# Hubro Platform - Vector store examples

Follow this example to learn how to work with vector stores at Supabase. 

Run the following code to create a documents table and a matching function. 

```
-- Enable the pgvector extension to work with embedding vectors
create extension vector;

-- Create a table to store your documents
create table documents (
  id text primary key,
  content text, -- corresponds to Document.pageContent
  metadata jsonb, -- corresponds to Document.metadata
  embedding vector(384) -- 384 works for HF embeddings
);

create function match_documents (
  query_embedding vector(384),
  match_count int default null,
  filter jsonb DEFAULT '{}'
) returns table (
  id text,
  content text,
  metadata jsonb,
  similarity float
)
language plpgsql
as $$
#variable_conflict use_column
begin
  return query
  select
    id,
    content,
    metadata,
    1 - (documents.embedding <=> query_embedding) as similarity
  from documents
  where metadata @> filter
  order by documents.embedding <=> query_embedding
  limit match_count;
end;
$$;
```

In [28]:
! pip install langchain langchain_community supabase sentence-transformers
import os

os.environ['SUPABASE_URL']="YOUR SUPABASE URL"
os.environ['SUPABASE_SERVICE_KEY']="YOUR SUPABASE SERVICE TOKEN"

huggingface/tokenizers: The current process just got forked, after parallelism has already been used. Disabling parallelism to avoid deadlocks...
	- Avoid using `tokenizers` before the fork if possible
	- Explicitly set the environment variable TOKENIZERS_PARALLELISM=(true | false)




In [22]:
import os

from langchain_community.vectorstores import SupabaseVectorStore
from langchain_openai import OpenAIEmbeddings
from supabase.client import Client, create_client
from langchain_community.document_loaders import TextLoader
from langchain_text_splitters import CharacterTextSplitter

supabase_url = os.environ.get("SUPABASE_URL")
supabase_key = os.environ.get("SUPABASE_SERVICE_KEY")
supabase: Client = create_client(supabase_url, supabase_key)


In [23]:
from langchain_community.embeddings import HuggingFaceEmbeddings

model_name = "thenlper/gte-small"
model_kwargs = {'device': 'cpu'}
encode_kwargs = {'normalize_embeddings': False}
hf = HuggingFaceEmbeddings(
    model_name=model_name,
    model_kwargs=model_kwargs,
    encode_kwargs=encode_kwargs
)


In [24]:
loader = TextLoader("./state_of_the_union.txt")
documents = loader.load()
text_splitter = CharacterTextSplitter(chunk_size=1000, chunk_overlap=0)
docs = text_splitter.split_documents(documents)

In [33]:
vector_store = SupabaseVectorStore.from_documents(
    docs,
    hf,
    client=supabase,
    table_name="documents",
    query_name="match_documents",
    chunk_size=500,
)

In [34]:
query = "What did the president say about Ketanji Brown Jackson"
matched_docs = vector_store.similarity_search(query)
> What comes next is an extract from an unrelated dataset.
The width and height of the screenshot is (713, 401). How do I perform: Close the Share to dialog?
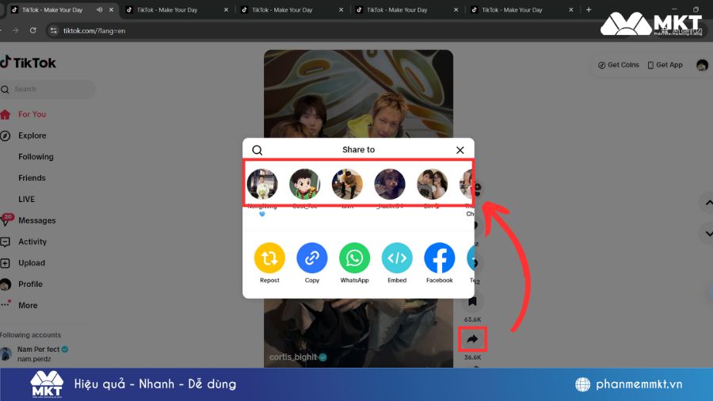click(x=460, y=150)
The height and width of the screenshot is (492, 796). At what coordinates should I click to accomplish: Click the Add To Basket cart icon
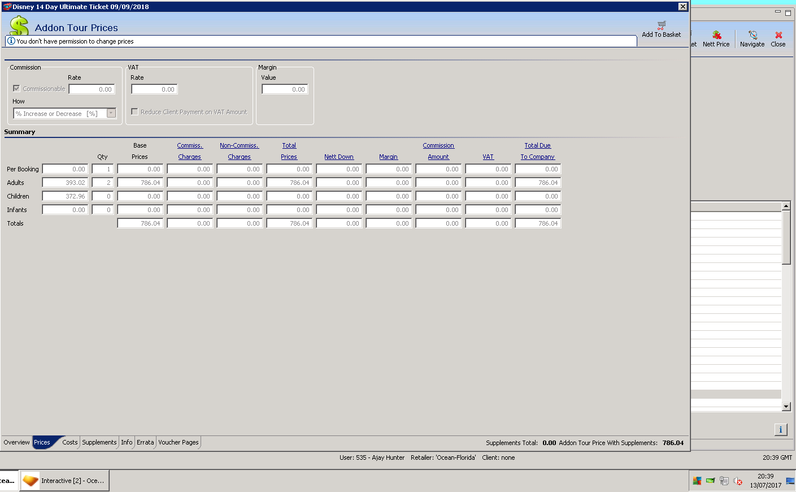(x=661, y=25)
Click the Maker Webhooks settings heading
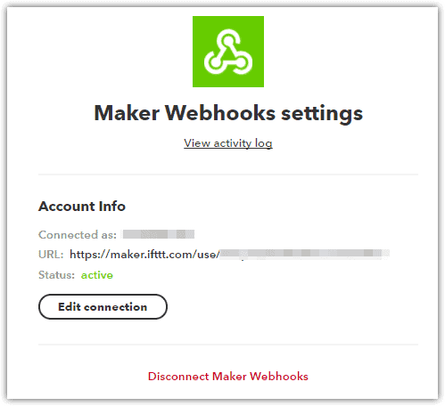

print(matched_docs[0].page_content)

Tonight. I call on the Senate to: Pass the Freedom to Vote Act. Pass the John Lewis Voting Rights Act. And while you’re at it, pass the Disclose Act so Americans can know who is funding our elections. 

Tonight, I’d like to honor someone who has dedicated his life to serve this country: Justice Stephen Breyer—an Army veteran, Constitutional scholar, and retiring Justice of the United States Supreme Court. Justice Breyer, thank you for your service. 

One of the most serious constitutional responsibilities a President has is nominating someone to serve on the United States Supreme Court. 

And I did that 4 days ago, when I nominated Circuit Court of Appeals Judge Ketanji Brown Jackson. One of our nation’s top legal minds, who will continue Justice Breyer’s legacy of excellence.